EXERCISE BRIEF » Begin with the line that contains "Where should I click to: Add" and transcribe each line after it, up to and including the last line of the listing below.

DATA FOR THIS EXERCISE »
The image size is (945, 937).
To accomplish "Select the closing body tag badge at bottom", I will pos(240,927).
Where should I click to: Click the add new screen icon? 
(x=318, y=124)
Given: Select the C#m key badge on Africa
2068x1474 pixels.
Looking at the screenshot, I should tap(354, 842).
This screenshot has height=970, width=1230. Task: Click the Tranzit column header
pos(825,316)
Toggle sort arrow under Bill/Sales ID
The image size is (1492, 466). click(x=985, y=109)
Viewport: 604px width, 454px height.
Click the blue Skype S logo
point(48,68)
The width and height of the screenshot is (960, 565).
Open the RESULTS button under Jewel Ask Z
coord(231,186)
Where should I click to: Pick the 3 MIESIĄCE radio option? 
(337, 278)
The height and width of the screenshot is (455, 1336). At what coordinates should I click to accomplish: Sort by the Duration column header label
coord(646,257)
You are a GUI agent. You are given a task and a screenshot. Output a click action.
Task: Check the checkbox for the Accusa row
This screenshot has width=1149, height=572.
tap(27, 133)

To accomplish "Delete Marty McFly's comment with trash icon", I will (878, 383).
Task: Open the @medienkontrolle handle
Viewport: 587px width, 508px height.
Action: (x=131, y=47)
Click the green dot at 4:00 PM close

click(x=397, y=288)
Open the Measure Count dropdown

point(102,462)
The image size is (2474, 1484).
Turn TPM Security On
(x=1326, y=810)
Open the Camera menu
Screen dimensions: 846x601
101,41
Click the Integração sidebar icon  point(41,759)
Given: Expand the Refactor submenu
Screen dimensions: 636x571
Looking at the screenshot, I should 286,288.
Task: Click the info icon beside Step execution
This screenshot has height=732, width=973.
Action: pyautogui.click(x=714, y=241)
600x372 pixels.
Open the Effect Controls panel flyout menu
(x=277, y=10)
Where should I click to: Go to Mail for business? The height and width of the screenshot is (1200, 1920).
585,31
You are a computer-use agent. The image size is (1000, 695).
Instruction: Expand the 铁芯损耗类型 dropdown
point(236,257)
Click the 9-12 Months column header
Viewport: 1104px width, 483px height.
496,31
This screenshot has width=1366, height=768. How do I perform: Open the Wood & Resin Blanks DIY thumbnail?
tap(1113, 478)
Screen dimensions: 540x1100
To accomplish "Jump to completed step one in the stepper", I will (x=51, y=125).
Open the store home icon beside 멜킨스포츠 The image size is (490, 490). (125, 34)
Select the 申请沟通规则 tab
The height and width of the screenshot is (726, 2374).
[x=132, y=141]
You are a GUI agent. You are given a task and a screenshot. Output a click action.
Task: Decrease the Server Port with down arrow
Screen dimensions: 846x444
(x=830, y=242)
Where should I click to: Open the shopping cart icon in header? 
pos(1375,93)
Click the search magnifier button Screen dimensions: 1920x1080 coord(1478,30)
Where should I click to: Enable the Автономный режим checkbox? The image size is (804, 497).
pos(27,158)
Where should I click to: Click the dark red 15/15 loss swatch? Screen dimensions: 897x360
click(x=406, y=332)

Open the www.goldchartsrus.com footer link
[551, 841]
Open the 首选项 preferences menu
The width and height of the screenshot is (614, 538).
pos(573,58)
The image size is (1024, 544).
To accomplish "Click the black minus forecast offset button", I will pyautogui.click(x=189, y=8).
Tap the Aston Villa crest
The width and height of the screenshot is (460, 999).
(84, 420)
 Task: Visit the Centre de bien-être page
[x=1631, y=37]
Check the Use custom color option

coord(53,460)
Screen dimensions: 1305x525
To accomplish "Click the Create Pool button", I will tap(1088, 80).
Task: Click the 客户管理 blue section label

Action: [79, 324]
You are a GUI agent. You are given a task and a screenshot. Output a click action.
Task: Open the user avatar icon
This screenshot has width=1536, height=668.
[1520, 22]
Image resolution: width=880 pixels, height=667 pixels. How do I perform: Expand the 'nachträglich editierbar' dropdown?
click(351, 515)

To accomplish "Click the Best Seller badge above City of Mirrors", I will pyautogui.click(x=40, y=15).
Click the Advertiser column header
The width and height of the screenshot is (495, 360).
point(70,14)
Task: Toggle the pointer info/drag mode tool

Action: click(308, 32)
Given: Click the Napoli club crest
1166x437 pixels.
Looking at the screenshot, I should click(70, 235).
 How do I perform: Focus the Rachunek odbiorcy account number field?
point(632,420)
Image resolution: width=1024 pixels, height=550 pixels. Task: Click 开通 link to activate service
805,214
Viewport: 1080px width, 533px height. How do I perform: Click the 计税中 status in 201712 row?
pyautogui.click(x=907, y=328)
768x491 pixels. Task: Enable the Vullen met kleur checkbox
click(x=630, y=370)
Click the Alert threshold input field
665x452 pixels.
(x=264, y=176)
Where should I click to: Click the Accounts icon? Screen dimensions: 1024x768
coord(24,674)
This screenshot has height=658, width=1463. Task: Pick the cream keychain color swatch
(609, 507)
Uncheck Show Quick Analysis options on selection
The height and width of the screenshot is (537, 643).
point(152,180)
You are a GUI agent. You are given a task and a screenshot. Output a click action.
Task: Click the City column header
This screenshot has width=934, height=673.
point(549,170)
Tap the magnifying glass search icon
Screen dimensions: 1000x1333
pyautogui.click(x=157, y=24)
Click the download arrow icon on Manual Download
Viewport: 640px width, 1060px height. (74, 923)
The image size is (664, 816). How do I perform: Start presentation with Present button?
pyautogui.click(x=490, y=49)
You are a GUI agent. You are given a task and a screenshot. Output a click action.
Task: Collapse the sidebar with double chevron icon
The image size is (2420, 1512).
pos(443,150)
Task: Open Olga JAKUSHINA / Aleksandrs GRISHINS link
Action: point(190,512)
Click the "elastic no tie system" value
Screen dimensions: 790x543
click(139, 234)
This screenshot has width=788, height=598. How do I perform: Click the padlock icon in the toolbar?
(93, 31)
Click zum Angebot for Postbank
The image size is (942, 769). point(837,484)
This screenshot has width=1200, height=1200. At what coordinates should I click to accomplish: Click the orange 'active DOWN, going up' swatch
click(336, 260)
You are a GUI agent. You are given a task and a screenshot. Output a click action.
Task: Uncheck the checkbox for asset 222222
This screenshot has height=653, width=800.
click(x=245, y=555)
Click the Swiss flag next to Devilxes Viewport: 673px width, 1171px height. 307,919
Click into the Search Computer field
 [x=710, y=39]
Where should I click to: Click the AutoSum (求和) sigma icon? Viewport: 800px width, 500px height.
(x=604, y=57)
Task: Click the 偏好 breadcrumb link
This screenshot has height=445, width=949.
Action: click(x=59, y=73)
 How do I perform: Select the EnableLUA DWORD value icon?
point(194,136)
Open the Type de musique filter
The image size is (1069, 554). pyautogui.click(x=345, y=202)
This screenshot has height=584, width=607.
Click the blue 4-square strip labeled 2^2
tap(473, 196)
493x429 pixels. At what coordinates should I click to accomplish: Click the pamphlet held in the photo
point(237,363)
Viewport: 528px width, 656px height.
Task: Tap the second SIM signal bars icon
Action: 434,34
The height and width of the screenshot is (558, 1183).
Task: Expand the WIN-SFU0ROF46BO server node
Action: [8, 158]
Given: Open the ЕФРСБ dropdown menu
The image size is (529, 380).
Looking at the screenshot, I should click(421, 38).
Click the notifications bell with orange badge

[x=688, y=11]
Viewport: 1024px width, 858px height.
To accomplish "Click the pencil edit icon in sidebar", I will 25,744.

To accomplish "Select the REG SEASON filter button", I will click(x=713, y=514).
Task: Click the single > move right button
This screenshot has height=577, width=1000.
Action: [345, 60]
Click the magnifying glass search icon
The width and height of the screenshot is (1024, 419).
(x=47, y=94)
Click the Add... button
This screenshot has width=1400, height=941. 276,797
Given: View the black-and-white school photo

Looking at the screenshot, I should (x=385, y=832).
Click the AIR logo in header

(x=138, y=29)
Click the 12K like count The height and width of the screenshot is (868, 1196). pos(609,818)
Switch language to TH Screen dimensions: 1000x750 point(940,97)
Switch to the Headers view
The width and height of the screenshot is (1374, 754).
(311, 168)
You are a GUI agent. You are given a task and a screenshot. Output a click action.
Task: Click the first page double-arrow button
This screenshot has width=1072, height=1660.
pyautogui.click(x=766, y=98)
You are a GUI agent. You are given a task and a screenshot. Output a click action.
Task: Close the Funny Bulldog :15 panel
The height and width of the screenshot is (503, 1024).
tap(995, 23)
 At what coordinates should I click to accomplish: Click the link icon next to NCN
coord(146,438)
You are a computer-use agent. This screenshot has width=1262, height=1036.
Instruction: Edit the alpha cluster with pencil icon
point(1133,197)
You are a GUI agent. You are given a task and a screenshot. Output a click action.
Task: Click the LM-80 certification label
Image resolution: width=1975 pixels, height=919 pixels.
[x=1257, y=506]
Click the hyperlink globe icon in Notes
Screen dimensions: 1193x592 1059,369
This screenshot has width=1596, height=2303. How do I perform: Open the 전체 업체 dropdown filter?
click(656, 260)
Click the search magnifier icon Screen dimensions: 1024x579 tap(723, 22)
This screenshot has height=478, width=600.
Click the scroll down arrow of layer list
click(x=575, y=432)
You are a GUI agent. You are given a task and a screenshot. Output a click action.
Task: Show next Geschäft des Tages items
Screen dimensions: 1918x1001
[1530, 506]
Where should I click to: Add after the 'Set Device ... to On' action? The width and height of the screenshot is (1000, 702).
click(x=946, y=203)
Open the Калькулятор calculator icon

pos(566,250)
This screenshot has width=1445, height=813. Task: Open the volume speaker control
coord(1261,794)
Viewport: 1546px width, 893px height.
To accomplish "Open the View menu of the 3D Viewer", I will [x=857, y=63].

ANSWER TO THIS EXERCISE »
Where should I click to: Add after the 'Set Device ... to On' action? The width and height of the screenshot is (1000, 702).
click(x=946, y=203)
Open the Калькулятор calculator icon

pos(566,250)
This screenshot has width=1445, height=813. Task: Open the volume speaker control
coord(1261,794)
Viewport: 1546px width, 893px height.
To accomplish "Open the View menu of the 3D Viewer", I will [x=857, y=63].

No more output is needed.